PBI 2026: Empiria proyecta una suba de 3%
A pesar del serrucho de corto plazo, Empiria mantiene una proyección de crecimiento de 3% para el PBI de 2026. La estimación combina un arrastre estadístico positivo de 2025 cercano a 1 punto porcentual con una contribución propia de 2026 de aproximadamente 2 puntos. Esto significa que una parte del crecimiento anual ya viene heredada por el nivel de actividad con el que cerró el año anterior.
El dato oficial del primer trimestre acompaña parcialmente esa lectura. Según la información disponible, el PBI creció durante los primeros tres meses del año y el segundo trimestre también podría cerrar con resultado positivo. Sin embargo, el crecimiento anual no necesariamente implica una recuperación lineal mes a mes, como muestra la caída de abril.
Empiria remarca que el consumo habría aumentado en el primer trimestre, aunque calculado por diferencia dentro de las cuentas nacionales. Esa mejora del consumo puede estar vinculada con la desaceleración de la inflación, cierta recomposición del crédito y una comparación más favorable contra meses previos. De todos modos, la recuperación del poder adquisitivo y de la demanda aún no alcanza para eliminar la volatilidad de la actividad.
El punto más débil es la inversión. La consultora advierte que la inversión cayó por cuarto trimestre consecutivo, una señal preocupante para la capacidad de crecimiento futuro. Sin una recuperación sostenida de la inversión privada, el rebote puede quedar limitado a sectores puntuales y no transformarse en una expansión amplia de la economía.
La inversión, el principal interrogante para sostener la recuperación
La caída de la inversión es uno de los elementos centrales del informe. Mientras el consumo puede reaccionar con mayor rapidez ante una mejora de ingresos o expectativas, la inversión necesita previsibilidad, crédito, estabilidad regulatoria y señales claras de rentabilidad. Si las empresas no amplían capacidad productiva, la economía puede crecer en el corto plazo, pero tendrá más dificultades para sostener un ciclo prolongado.
El fenómeno también marca una diferencia entre rebote y crecimiento genuino. Un rebote puede producirse por comparación estadística, normalización de inventarios o recuperación de sectores puntuales. El crecimiento sostenido, en cambio, requiere más inversión, más productividad y una mejora persistente de la demanda interna y externa.
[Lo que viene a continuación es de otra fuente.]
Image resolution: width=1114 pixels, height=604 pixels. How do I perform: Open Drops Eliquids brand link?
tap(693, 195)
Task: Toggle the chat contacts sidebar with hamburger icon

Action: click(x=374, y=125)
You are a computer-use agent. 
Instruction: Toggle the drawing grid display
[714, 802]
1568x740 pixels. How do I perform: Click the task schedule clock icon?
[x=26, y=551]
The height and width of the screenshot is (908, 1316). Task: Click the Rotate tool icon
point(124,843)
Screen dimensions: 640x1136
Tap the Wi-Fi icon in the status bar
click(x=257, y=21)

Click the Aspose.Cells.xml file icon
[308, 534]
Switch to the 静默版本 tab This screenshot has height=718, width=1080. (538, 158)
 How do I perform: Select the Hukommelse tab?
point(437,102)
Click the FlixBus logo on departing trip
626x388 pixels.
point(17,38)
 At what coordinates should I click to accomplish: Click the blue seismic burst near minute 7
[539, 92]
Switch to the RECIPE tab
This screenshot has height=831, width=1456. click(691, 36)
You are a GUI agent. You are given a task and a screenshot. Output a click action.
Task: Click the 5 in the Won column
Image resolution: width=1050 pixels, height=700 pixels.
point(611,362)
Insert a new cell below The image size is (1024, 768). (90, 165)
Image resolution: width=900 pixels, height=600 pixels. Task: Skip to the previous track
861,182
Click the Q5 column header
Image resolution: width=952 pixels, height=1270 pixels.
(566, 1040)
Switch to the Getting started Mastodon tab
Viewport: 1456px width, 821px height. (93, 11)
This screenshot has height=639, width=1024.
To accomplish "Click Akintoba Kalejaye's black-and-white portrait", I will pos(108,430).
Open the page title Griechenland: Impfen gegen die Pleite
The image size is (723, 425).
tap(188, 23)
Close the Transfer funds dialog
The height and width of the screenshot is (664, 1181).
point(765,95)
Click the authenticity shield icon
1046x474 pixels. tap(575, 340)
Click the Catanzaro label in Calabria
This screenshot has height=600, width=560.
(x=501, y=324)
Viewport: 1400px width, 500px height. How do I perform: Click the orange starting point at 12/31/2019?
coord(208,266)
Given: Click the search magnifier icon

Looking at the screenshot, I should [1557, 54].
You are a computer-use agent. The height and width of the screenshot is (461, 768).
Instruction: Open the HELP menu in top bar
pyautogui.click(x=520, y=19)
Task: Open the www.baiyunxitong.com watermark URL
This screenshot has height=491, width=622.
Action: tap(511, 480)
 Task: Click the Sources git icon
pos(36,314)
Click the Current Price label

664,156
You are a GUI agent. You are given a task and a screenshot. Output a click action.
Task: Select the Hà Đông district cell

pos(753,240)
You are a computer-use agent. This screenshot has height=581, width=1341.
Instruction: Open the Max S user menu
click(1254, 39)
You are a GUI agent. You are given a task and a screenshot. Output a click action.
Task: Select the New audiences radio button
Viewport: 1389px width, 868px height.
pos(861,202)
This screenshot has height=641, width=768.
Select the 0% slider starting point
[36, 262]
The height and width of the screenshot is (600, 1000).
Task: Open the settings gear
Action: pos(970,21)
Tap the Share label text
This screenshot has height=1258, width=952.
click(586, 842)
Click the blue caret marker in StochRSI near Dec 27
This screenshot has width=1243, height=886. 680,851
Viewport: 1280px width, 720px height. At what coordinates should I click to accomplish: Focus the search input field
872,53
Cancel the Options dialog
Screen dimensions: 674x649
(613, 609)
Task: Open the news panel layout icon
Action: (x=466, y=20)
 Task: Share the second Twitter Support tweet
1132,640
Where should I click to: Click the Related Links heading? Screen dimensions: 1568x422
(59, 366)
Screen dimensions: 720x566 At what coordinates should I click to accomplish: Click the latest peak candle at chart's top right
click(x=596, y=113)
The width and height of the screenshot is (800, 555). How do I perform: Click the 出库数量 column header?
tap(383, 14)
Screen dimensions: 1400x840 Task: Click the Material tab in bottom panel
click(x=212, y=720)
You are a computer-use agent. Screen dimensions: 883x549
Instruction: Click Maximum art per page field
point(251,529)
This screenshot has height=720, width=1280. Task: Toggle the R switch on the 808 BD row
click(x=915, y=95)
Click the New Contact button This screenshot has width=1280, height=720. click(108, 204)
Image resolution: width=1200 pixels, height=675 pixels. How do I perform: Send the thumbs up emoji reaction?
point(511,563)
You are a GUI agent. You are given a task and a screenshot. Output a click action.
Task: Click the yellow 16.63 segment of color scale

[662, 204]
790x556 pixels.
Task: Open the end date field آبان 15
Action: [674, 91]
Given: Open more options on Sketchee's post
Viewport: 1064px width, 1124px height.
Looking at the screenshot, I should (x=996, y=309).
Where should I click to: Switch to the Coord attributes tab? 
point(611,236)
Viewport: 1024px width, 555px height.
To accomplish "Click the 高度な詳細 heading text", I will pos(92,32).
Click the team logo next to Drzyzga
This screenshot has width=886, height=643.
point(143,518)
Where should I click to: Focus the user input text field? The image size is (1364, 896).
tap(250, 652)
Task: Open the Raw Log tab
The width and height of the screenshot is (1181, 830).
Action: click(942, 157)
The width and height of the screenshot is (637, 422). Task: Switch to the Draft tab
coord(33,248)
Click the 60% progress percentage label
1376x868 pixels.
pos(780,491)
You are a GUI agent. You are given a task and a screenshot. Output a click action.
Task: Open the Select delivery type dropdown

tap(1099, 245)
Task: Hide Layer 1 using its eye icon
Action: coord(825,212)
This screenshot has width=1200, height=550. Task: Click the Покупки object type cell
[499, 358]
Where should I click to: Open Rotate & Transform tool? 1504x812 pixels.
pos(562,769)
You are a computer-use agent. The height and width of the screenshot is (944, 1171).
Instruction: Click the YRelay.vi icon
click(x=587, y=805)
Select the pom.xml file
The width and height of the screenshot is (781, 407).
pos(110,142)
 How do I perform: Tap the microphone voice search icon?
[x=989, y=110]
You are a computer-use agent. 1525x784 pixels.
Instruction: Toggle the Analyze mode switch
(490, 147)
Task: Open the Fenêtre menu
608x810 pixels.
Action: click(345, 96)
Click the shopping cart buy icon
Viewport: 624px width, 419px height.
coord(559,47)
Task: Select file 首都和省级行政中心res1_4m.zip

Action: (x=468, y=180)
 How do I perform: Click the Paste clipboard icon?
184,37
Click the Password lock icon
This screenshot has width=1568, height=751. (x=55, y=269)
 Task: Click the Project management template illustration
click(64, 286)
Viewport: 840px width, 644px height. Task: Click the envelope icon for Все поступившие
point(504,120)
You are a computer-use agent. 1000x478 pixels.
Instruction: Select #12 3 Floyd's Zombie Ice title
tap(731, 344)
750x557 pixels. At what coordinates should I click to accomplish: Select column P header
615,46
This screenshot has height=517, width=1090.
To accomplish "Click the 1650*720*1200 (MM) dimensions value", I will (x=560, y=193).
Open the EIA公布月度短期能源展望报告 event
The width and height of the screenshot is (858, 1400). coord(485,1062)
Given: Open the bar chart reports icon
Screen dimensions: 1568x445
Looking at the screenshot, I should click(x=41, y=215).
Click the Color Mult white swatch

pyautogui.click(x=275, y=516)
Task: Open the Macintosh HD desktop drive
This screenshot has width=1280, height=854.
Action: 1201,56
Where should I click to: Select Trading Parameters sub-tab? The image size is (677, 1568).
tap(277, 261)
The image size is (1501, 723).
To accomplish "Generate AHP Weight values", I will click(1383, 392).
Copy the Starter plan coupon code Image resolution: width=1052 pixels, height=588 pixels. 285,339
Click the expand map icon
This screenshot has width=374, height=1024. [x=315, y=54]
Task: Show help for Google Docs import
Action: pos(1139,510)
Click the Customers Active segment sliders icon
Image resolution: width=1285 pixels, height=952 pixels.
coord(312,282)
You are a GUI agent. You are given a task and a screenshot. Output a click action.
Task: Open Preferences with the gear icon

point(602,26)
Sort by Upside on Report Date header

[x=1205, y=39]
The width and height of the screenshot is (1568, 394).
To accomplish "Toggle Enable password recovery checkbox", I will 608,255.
En este punto, el informe de Empiria introduce una advertencia de fondo. La economía puede cerrar 2026 con una suba cercana al 3%, pero eso no significa que todos los sectores estén creciendo ni que la recuperación esté asegurada. El serrucho productivo muestra que el nivel de actividad todavía depende de pocos motores y enfrenta frenos importantes.